### Records to process:
★ ★ ★ ★
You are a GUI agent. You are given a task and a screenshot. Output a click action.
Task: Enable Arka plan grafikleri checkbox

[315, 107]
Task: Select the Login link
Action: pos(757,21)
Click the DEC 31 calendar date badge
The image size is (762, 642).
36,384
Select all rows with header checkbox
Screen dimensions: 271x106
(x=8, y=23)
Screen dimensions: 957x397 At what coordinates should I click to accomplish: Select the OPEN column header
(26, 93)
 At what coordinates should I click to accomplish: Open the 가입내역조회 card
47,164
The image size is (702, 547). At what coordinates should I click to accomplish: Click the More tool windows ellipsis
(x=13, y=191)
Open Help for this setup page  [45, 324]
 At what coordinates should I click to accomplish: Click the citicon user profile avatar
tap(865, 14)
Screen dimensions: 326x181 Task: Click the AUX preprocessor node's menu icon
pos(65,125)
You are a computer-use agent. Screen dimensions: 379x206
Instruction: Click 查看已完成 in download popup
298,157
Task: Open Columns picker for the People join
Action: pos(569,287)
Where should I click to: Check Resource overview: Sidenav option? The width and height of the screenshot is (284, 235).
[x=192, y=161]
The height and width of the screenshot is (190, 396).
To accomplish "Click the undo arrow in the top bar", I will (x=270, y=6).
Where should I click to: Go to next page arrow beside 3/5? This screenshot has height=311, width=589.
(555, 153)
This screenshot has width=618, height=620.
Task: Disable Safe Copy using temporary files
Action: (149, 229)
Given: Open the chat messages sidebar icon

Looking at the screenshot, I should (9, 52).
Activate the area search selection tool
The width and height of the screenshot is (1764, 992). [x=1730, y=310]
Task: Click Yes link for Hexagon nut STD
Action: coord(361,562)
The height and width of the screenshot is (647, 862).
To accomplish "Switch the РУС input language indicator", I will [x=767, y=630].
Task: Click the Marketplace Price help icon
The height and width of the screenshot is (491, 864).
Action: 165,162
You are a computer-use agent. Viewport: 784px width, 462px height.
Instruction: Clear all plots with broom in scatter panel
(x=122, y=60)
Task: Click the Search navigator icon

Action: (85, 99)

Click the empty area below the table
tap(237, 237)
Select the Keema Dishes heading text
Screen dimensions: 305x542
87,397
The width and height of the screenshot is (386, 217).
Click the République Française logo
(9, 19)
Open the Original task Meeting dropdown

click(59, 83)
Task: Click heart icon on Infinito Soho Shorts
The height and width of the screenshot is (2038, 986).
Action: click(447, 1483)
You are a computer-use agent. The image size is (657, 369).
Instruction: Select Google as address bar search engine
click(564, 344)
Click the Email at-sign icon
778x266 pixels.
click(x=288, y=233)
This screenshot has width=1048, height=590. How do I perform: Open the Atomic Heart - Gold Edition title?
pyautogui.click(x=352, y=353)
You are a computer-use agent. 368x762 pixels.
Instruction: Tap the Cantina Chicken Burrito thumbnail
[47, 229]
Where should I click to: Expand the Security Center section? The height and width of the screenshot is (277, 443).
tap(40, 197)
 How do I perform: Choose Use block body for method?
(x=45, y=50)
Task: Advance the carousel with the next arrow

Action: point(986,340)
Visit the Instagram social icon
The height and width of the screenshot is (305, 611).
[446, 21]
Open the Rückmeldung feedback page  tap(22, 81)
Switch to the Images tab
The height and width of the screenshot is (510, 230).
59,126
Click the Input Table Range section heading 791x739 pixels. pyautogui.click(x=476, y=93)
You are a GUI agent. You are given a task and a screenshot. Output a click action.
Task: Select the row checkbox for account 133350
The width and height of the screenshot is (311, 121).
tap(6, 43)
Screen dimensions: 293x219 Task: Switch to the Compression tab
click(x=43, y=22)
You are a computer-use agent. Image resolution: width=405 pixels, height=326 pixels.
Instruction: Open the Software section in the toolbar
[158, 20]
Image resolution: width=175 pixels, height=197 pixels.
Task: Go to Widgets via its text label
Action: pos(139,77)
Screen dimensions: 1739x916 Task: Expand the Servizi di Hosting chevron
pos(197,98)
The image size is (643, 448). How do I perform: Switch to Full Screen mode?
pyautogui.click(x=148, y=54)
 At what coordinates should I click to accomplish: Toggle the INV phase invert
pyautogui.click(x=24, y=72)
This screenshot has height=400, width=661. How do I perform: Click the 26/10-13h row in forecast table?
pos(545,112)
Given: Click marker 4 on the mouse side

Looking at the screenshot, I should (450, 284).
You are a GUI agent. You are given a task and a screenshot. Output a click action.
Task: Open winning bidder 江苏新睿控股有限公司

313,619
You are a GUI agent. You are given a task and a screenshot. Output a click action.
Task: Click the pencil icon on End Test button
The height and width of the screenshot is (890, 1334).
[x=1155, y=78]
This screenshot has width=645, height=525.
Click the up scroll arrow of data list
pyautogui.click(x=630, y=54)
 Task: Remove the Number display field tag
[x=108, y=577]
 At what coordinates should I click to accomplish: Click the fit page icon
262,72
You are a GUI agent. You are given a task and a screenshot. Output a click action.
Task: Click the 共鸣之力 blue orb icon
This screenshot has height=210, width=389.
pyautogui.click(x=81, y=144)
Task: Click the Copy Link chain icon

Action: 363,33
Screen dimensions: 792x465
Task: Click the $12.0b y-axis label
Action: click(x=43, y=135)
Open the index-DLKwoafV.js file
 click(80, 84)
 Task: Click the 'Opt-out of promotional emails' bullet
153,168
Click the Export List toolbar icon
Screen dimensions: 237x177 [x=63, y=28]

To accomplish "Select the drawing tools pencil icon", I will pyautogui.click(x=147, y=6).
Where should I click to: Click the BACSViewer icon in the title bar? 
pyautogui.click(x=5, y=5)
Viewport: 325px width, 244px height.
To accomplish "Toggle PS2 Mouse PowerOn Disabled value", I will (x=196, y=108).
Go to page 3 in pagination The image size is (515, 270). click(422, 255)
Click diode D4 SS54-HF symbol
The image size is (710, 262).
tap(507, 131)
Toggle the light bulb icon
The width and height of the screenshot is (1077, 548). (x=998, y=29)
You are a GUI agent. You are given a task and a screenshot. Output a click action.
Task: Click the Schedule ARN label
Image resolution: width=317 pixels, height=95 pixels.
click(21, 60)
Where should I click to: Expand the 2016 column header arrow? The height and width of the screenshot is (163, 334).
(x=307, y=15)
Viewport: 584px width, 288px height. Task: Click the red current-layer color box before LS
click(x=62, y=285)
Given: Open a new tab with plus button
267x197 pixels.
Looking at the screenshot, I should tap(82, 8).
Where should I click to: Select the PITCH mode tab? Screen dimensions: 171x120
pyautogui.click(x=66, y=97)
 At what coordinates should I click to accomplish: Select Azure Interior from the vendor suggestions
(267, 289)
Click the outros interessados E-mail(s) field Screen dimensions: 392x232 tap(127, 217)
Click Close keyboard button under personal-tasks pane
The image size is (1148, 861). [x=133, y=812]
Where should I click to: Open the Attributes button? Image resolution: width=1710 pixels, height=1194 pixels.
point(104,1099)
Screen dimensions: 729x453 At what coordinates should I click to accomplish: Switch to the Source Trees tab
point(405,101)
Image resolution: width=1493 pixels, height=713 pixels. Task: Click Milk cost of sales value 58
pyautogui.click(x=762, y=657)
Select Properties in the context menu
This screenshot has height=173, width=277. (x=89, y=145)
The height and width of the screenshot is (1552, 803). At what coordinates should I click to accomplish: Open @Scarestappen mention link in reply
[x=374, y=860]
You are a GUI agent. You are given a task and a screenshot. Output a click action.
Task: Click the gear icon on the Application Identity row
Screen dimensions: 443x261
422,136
★ ★ ★ ★
### Instructions to follow:
Looking at the records above, work out how many lines include the word "pencil", then give that number by itself.

### Exercise response:
2